* **Given text**:
•••

# Some Beatles fans want a revolution over diaper ad using Fab Four tune



## GuitarsCanada (Dec 30, 2005)

CINCINNATI (AP) - Help! Some Beatles fans are feeling down about the latest use of a Fab Four song in a commercial - the 1967 peace anthem "All You Need Is Love" highlights a new disposable diaper campaign. 

More...


----------



## Guest (Jul 23, 2007)

I can't think of a better use for that 'song' than as a [email protected]


----------



## david henman (Feb 3, 2006)

ClintonHammond said:


> I can't think of a better use for that 'song' than as a [email protected]



...you need love, clint?

-dh


----------



## bluecoyote (May 18, 2007)

No matter how you look at it and get all teary-eyed over it, songs and music is a business! It is a ruthless business that in the end will sell anything for a buck. I see and hear the soundtrack of my youth popping up to sell all kinds of crap and attack my senses in elevators! Why are people surprised at this?

Hey, I have a song/music that can be used as a sountrack to sell something that cures "feminine itch" ... just bring me the money!


----------



## Guest (Jul 24, 2007)

Gee... that's funny... David is the one member on mine, and I enjoy not having to see him leave his p*ssytracks any more, except when someone quotes him... 


O.k.. he WAS the one member on my ignore list.... 
Now he's in good company

"songs and music is a business"
It can be.... or it can be an 'art' that you do for no other reason than your desire to do it.... When you get to that point, you won't care who likes it and who doesn't... As Shurtleff (Famous acting teacher) once said.... "You can't do FK all about the audience, why worry about them??"


----------



## david henman (Feb 3, 2006)

•••

* **Task directions**: Say whether each statement below agrees with the forum thread about the Beatles song in a diaper ad, answering yes or no and quoting the deciding words from the thread: 1. The song used in the diaper campaign is "All You Need Is Love," from 1967. 2. The news report is datelined from New York. 3. The post by bluecoyote describes the music business as gentle. The material has no connection to the forum thread.

* **Excerpted records**:
•••

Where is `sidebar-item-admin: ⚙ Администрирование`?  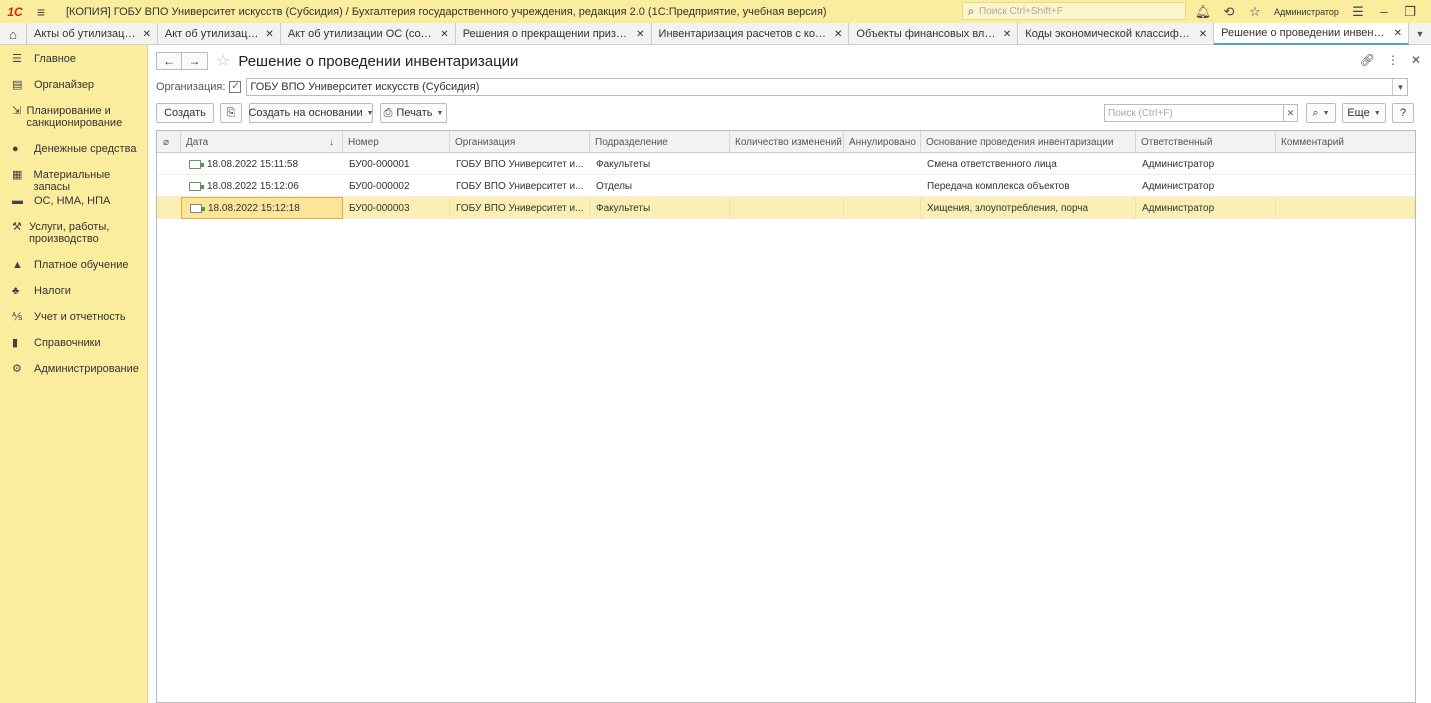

•••

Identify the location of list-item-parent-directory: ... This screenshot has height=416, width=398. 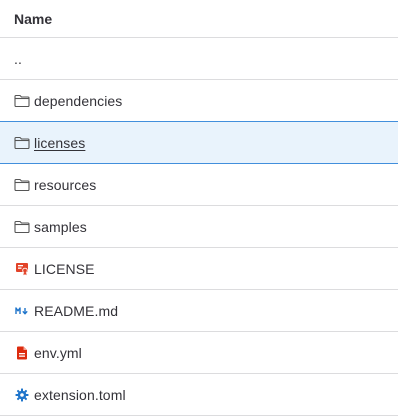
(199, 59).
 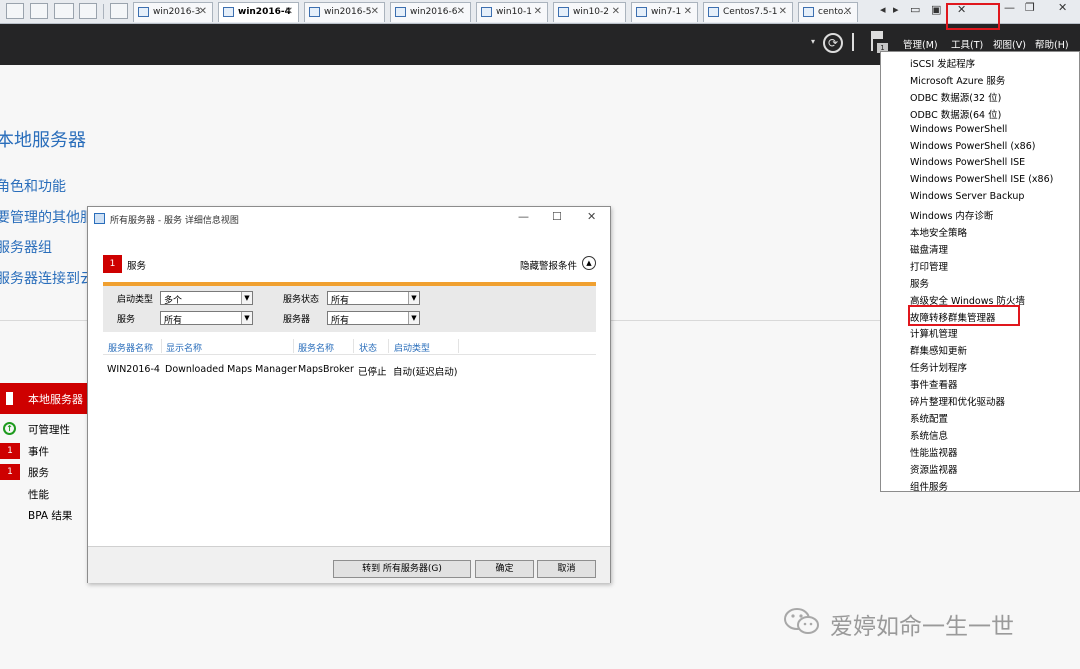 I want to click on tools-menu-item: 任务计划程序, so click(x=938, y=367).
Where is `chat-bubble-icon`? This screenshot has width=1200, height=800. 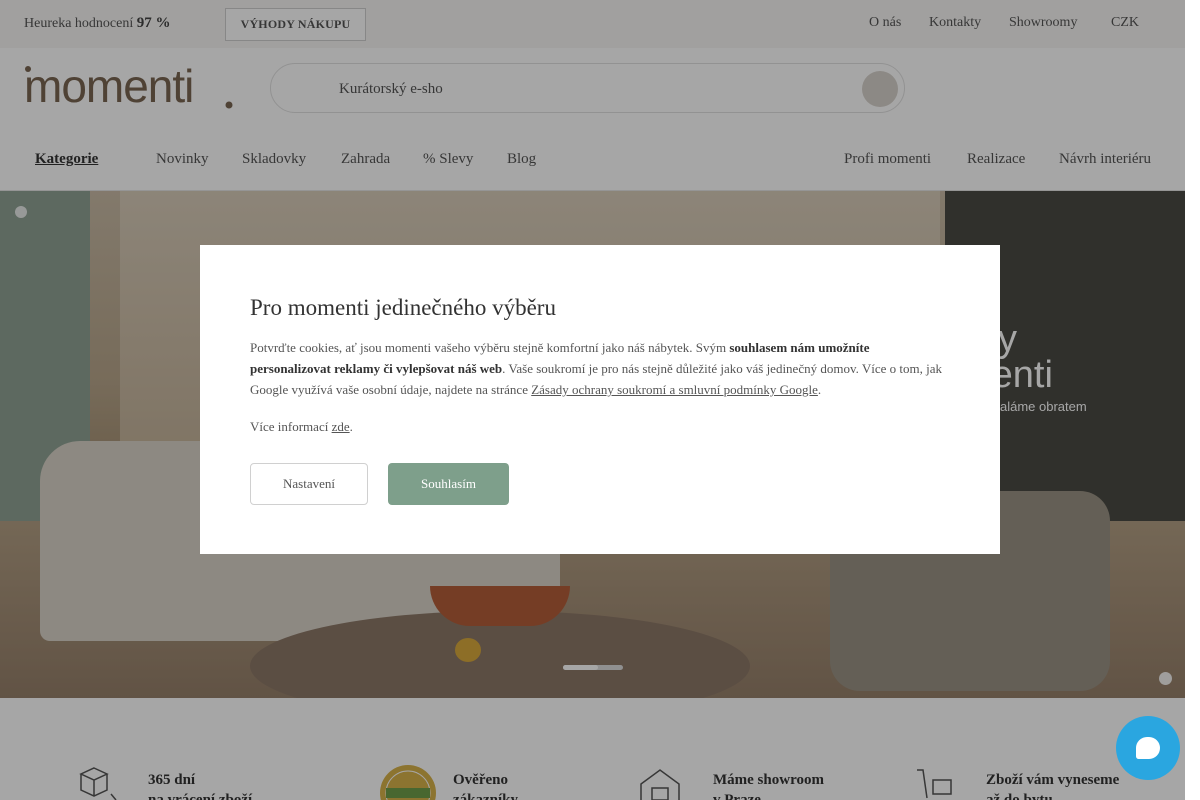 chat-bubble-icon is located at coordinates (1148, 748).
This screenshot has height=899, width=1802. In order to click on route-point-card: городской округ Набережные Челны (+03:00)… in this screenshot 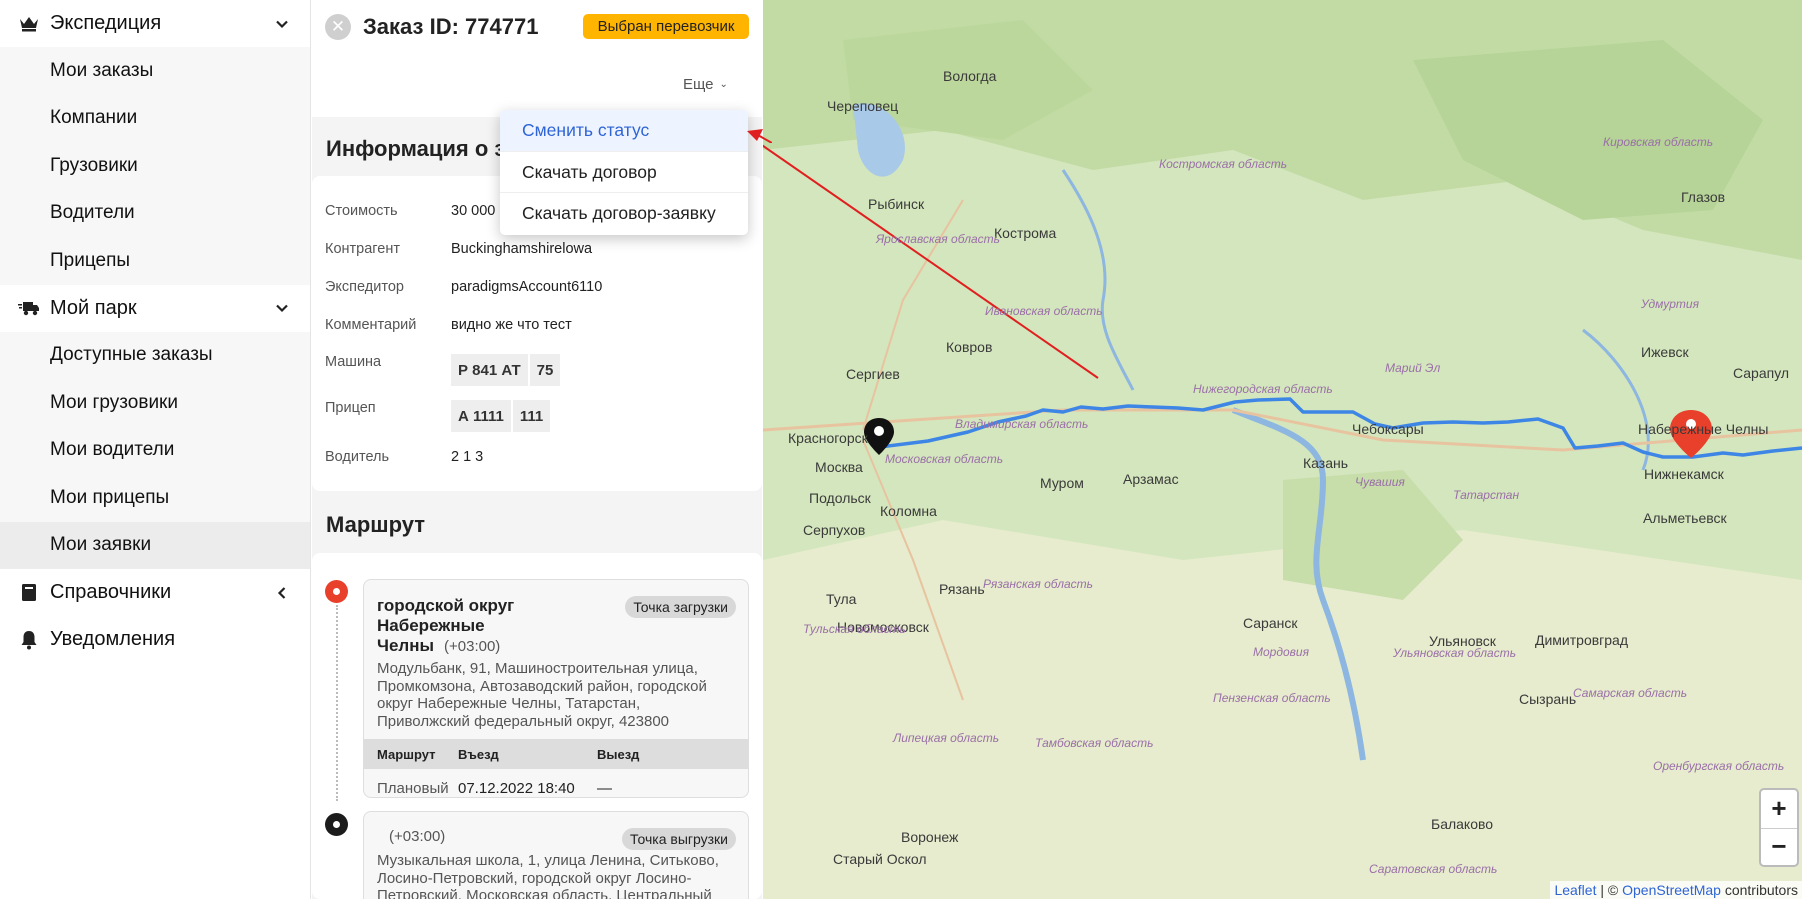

•••

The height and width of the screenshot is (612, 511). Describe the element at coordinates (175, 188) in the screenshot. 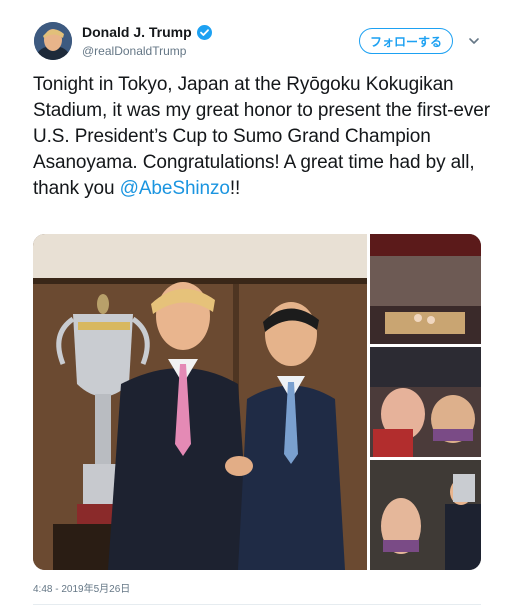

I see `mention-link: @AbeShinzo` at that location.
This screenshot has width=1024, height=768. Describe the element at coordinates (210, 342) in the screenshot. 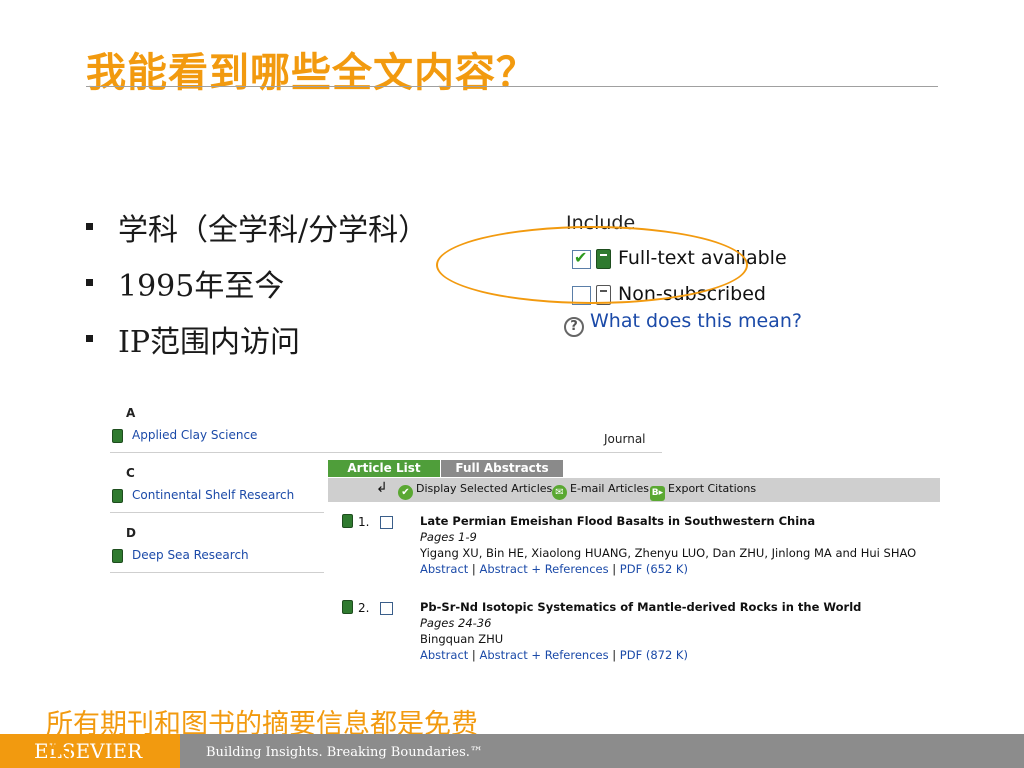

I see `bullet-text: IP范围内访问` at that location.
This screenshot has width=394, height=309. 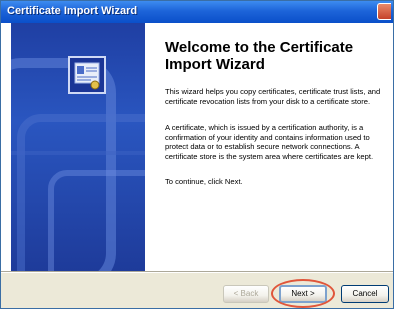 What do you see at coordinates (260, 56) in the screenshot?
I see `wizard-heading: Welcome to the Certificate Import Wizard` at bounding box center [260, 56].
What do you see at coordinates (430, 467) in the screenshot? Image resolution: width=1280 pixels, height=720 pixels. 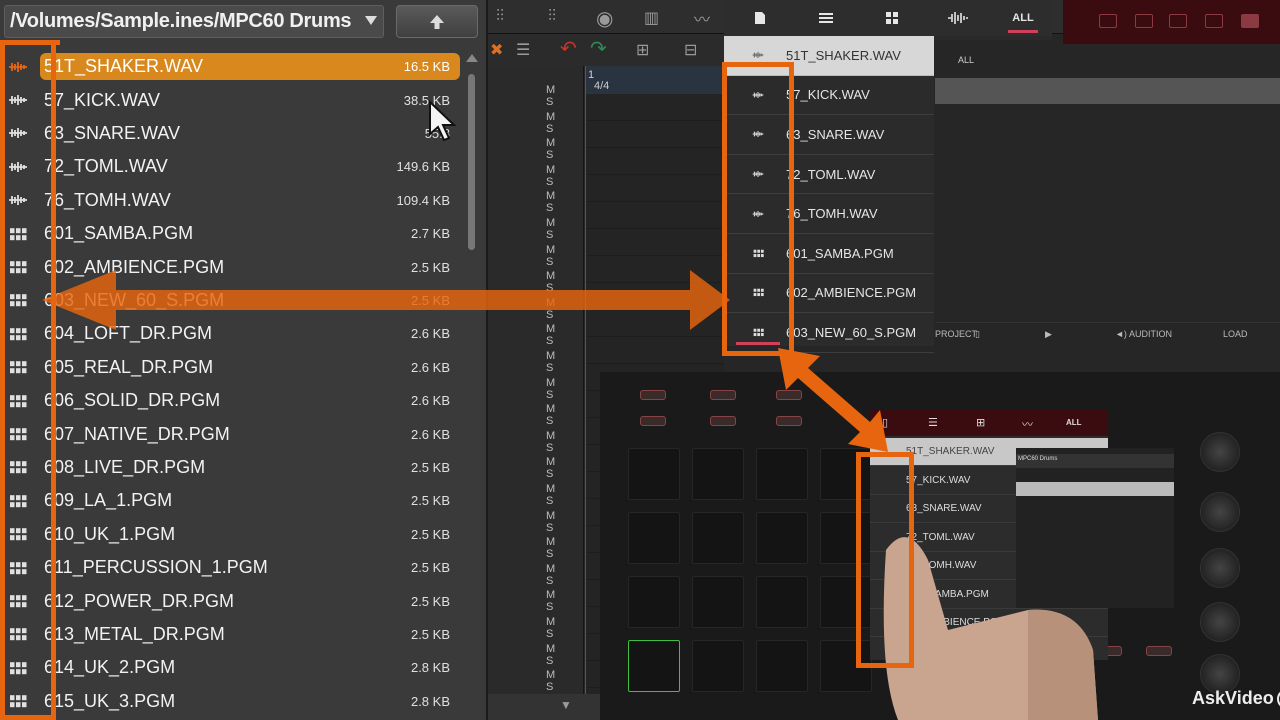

•••

* **Response**:
1. Yes: "the 1967 peace anthem "All You Need Is Love" highlights a new disposable diaper campaign"
2. No: "CINCINNATI (AP)"
3. No: "It is a ruthless business that in the end will sell anything for a buck."